TRANSLATING THE CONCEPTUAL FRAMEWORK INTO AN APPLICABLE CAPACITY BUILDING CONCEPT
We design a capacity-building concept for health educators that includes with guidelines to better understand and facilitate our complexity-oriented learning approach. This includes the development of open access learning materials.
The target groups are health educators from higher education institutes. However, our capacity building can be transferred outside higher education and outside health contexts. Beneficiaries are the learners.
ACTIVE AND OPEN LEARNING ENVIRONMENT
Our capacity building approach is anchored in the anticipation for the future and the development of the right mindset and skills to resolve the complex challenge of a healthy society.
It aims at an active and open learning environment. It emphasizes the learners’ critical role in constructing meaning from new information and prior experience. This means that our concept is adaptable in its implementation approach and can be tailored towards context in practice and individual learning needs.

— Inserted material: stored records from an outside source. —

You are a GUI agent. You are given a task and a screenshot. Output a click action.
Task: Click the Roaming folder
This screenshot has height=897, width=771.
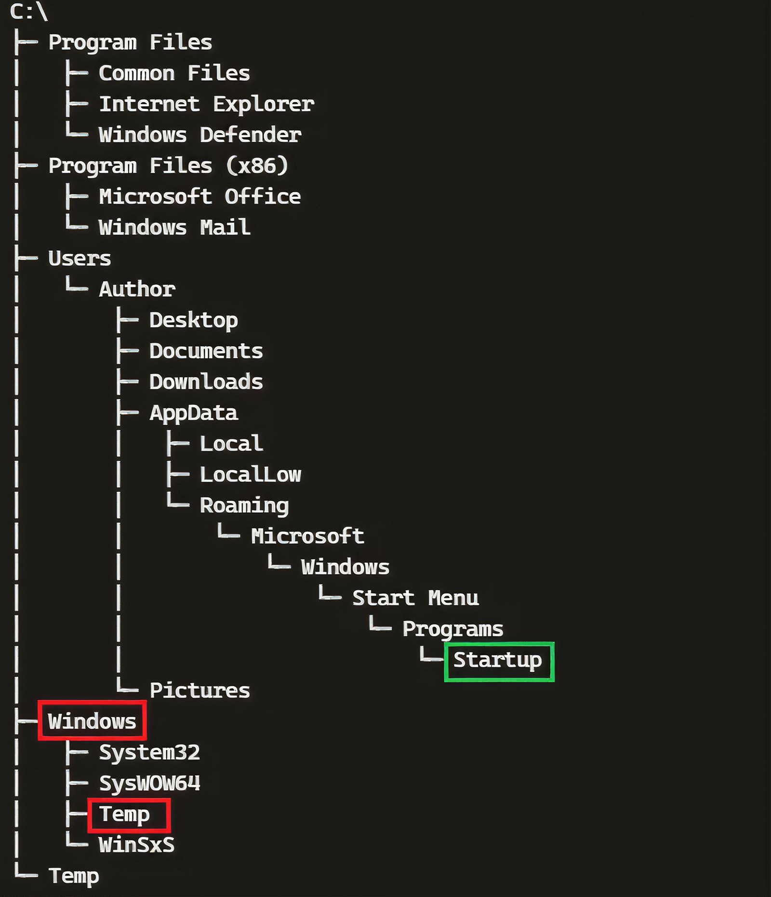[x=244, y=505]
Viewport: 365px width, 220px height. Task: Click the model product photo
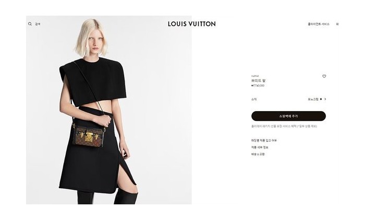[108, 110]
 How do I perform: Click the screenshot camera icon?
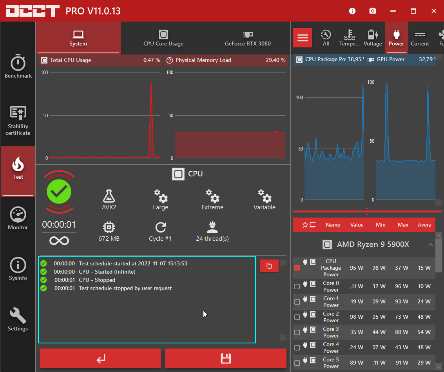pos(372,11)
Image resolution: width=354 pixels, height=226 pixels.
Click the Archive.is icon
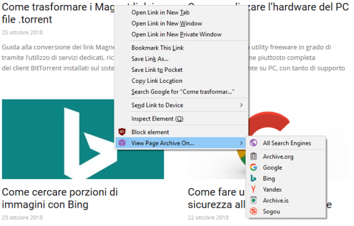(x=253, y=201)
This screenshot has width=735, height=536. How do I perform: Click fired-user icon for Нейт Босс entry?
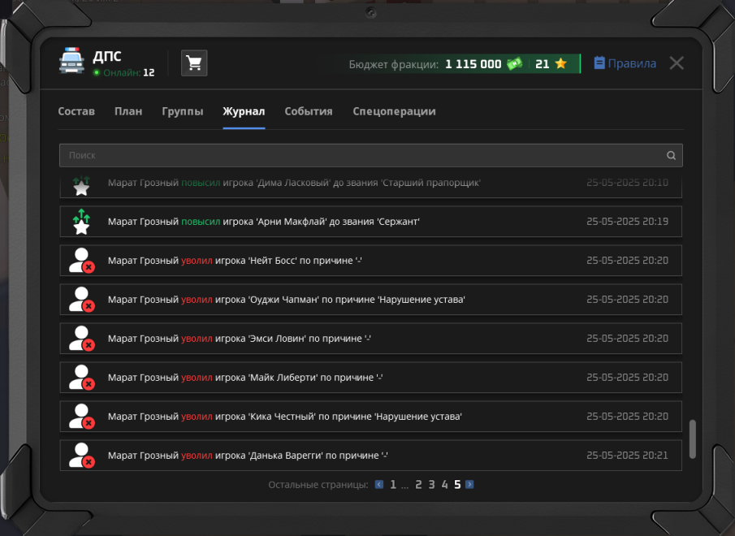[x=81, y=261]
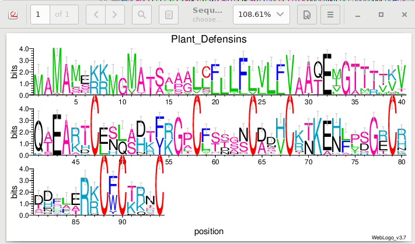Minimize the document viewer window

point(357,14)
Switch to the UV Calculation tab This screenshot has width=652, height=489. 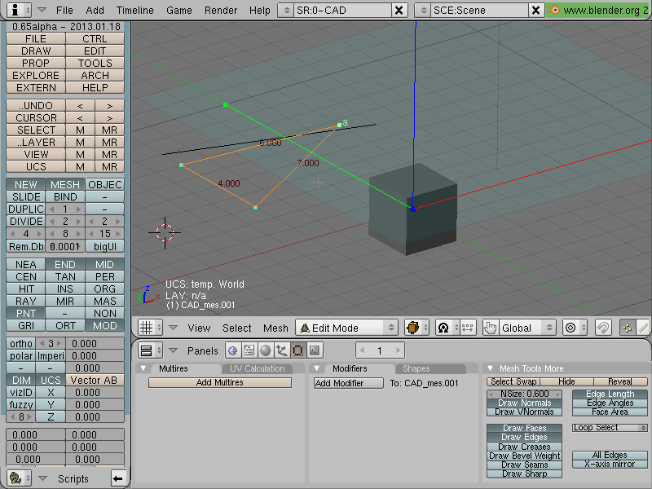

This alternative design for professional development and personal capacity building provides the advantage to design a program that is highly learner-centred and reflective.
EMBRACING AND FACILITATING COMPLEXITY
The first part of our concept concentrates on the development of guidelines for educators in higher education to understand the context and principles of learning in complexity.
Educators learn to embrace and harness the emergent and dynamic characteristics of complexity.
The second part of our concept concentrates on how to educate health care students in higher education under the principles of learning in complexity.
For it, our guidelines elaborate how to work on a practical complex issue by an approach of collaborative co-creation in which the role of the end-user is central. This includes the exploitation of research-based learning and teaching.
IN-PROJECT PILOTING AND AFTER-PROJECT IMPLEMENTATION
Our concept is piloted with 24 health educators from our higher education institute partners.
An element of innovation is that they already work on a practical complex health issue by an approach of co-creation. So, it teaches what it preaches.
After the piloting, we organise regular capacity buildings, so that health educators around Europe get familiar with complexity-oriented learning approaches in an open and safe learning environment, to then exploit their learning within their own course offer.